Problem: Whether an entry is long or short, retype it exactly.

Recorded information:
------------------------------

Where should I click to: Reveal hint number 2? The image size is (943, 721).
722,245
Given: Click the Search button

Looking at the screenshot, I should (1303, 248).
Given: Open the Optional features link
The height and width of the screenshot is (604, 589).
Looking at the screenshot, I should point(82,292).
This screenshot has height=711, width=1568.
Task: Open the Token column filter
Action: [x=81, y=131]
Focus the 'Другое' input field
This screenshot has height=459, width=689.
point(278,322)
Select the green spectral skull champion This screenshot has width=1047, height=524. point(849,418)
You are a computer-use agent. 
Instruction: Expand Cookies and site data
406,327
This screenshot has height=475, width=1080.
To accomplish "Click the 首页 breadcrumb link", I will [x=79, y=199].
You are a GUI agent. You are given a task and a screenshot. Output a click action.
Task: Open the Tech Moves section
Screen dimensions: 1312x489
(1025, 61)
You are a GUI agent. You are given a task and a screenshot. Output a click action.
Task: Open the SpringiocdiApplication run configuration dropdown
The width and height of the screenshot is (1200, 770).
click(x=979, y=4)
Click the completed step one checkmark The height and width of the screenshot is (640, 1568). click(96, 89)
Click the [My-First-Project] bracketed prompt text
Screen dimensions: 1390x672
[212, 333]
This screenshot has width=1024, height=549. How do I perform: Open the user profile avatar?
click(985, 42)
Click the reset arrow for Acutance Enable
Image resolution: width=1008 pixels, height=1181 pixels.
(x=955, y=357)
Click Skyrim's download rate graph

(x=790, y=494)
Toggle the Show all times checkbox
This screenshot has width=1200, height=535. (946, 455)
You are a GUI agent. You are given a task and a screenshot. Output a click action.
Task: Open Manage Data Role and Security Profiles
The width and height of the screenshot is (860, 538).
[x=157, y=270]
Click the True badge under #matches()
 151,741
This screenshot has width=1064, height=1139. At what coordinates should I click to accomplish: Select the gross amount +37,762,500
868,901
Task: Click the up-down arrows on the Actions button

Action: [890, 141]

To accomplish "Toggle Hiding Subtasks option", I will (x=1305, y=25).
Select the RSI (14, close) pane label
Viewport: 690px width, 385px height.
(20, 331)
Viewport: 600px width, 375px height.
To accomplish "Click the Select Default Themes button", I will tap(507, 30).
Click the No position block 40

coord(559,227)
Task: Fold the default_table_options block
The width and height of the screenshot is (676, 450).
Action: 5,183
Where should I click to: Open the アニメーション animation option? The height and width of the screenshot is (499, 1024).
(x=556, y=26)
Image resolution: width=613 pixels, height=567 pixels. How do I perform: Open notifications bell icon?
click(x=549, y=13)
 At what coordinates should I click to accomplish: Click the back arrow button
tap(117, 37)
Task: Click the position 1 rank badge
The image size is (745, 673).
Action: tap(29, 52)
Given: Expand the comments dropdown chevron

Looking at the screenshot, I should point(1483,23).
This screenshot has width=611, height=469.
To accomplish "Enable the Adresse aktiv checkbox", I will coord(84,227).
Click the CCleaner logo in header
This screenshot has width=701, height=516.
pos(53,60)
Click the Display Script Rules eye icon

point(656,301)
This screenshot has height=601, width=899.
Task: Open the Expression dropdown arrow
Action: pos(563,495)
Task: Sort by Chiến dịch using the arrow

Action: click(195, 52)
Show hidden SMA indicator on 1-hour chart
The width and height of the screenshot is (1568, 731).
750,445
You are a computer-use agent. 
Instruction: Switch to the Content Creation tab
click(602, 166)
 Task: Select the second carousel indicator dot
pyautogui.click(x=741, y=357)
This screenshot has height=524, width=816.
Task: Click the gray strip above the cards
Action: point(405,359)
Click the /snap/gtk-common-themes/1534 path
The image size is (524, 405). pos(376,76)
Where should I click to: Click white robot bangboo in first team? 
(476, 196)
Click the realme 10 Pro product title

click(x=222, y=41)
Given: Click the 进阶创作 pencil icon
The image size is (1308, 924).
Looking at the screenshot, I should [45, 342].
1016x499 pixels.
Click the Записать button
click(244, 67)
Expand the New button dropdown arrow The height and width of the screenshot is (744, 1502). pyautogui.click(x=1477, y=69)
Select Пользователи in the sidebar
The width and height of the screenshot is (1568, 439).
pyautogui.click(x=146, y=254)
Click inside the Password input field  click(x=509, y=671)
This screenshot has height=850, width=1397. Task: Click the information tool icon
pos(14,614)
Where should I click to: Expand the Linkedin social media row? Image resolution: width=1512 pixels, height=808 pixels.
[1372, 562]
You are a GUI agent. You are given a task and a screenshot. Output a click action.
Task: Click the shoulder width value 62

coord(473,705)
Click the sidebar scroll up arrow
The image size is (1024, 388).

------------------------------

Answer section:
Where should I click to: Reveal hint number 2? The image size is (943, 721).
722,245
Given: Click the Search button

Looking at the screenshot, I should (1303, 248).
Given: Open the Optional features link
The height and width of the screenshot is (604, 589).
Looking at the screenshot, I should point(82,292).
This screenshot has height=711, width=1568.
Task: Open the Token column filter
Action: [x=81, y=131]
Focus the 'Другое' input field
This screenshot has height=459, width=689.
point(278,322)
Select the green spectral skull champion This screenshot has width=1047, height=524. point(849,418)
You are a computer-use agent. 
Instruction: Expand Cookies and site data
406,327
This screenshot has height=475, width=1080.
To accomplish "Click the 首页 breadcrumb link", I will [x=79, y=199].
You are a GUI agent. You are given a task and a screenshot. Output a click action.
Task: Open the Tech Moves section
Screen dimensions: 1312x489
(1025, 61)
You are a GUI agent. You are given a task and a screenshot. Output a click action.
Task: Open the SpringiocdiApplication run configuration dropdown
The width and height of the screenshot is (1200, 770).
click(x=979, y=4)
Click the completed step one checkmark The height and width of the screenshot is (640, 1568). click(96, 89)
Click the [My-First-Project] bracketed prompt text
Screen dimensions: 1390x672
[212, 333]
This screenshot has width=1024, height=549. How do I perform: Open the user profile avatar?
click(985, 42)
Click the reset arrow for Acutance Enable
Image resolution: width=1008 pixels, height=1181 pixels.
(x=955, y=357)
Click Skyrim's download rate graph

(x=790, y=494)
Toggle the Show all times checkbox
This screenshot has width=1200, height=535. (946, 455)
You are a GUI agent. You are given a task and a screenshot. Output a click action.
Task: Open Manage Data Role and Security Profiles
The width and height of the screenshot is (860, 538).
[x=157, y=270]
Click the True badge under #matches()
 151,741
This screenshot has width=1064, height=1139. At what coordinates should I click to accomplish: Select the gross amount +37,762,500
868,901
Task: Click the up-down arrows on the Actions button

Action: [890, 141]

To accomplish "Toggle Hiding Subtasks option", I will (x=1305, y=25).
Select the RSI (14, close) pane label
Viewport: 690px width, 385px height.
(20, 331)
Viewport: 600px width, 375px height.
To accomplish "Click the Select Default Themes button", I will tap(507, 30).
Click the No position block 40

coord(559,227)
Task: Fold the default_table_options block
The width and height of the screenshot is (676, 450).
Action: 5,183
Where should I click to: Open the アニメーション animation option? The height and width of the screenshot is (499, 1024).
(x=556, y=26)
Image resolution: width=613 pixels, height=567 pixels. How do I perform: Open notifications bell icon?
click(x=549, y=13)
 At what coordinates should I click to accomplish: Click the back arrow button
tap(117, 37)
Task: Click the position 1 rank badge
The image size is (745, 673).
Action: tap(29, 52)
Given: Expand the comments dropdown chevron

Looking at the screenshot, I should point(1483,23).
This screenshot has width=611, height=469.
To accomplish "Enable the Adresse aktiv checkbox", I will coord(84,227).
Click the CCleaner logo in header
This screenshot has width=701, height=516.
pos(53,60)
Click the Display Script Rules eye icon

point(656,301)
This screenshot has height=601, width=899.
Task: Open the Expression dropdown arrow
Action: pos(563,495)
Task: Sort by Chiến dịch using the arrow

Action: click(195, 52)
Show hidden SMA indicator on 1-hour chart
The width and height of the screenshot is (1568, 731).
750,445
You are a computer-use agent. 
Instruction: Switch to the Content Creation tab
click(602, 166)
 Task: Select the second carousel indicator dot
pyautogui.click(x=741, y=357)
This screenshot has height=524, width=816.
Task: Click the gray strip above the cards
Action: point(405,359)
Click the /snap/gtk-common-themes/1534 path
The image size is (524, 405). pos(376,76)
Where should I click to: Click white robot bangboo in first team? 
(476, 196)
Click the realme 10 Pro product title

click(x=222, y=41)
Given: Click the 进阶创作 pencil icon
The image size is (1308, 924).
Looking at the screenshot, I should [45, 342].
1016x499 pixels.
Click the Записать button
click(244, 67)
Expand the New button dropdown arrow The height and width of the screenshot is (744, 1502). pyautogui.click(x=1477, y=69)
Select Пользователи in the sidebar
The width and height of the screenshot is (1568, 439).
pyautogui.click(x=146, y=254)
Click inside the Password input field  click(x=509, y=671)
This screenshot has height=850, width=1397. Task: Click the information tool icon
pos(14,614)
Where should I click to: Expand the Linkedin social media row? Image resolution: width=1512 pixels, height=808 pixels.
[1372, 562]
You are a GUI agent. You are given a task and a screenshot. Output a click action.
Task: Click the shoulder width value 62

coord(473,705)
Click the sidebar scroll up arrow
The image size is (1024, 388).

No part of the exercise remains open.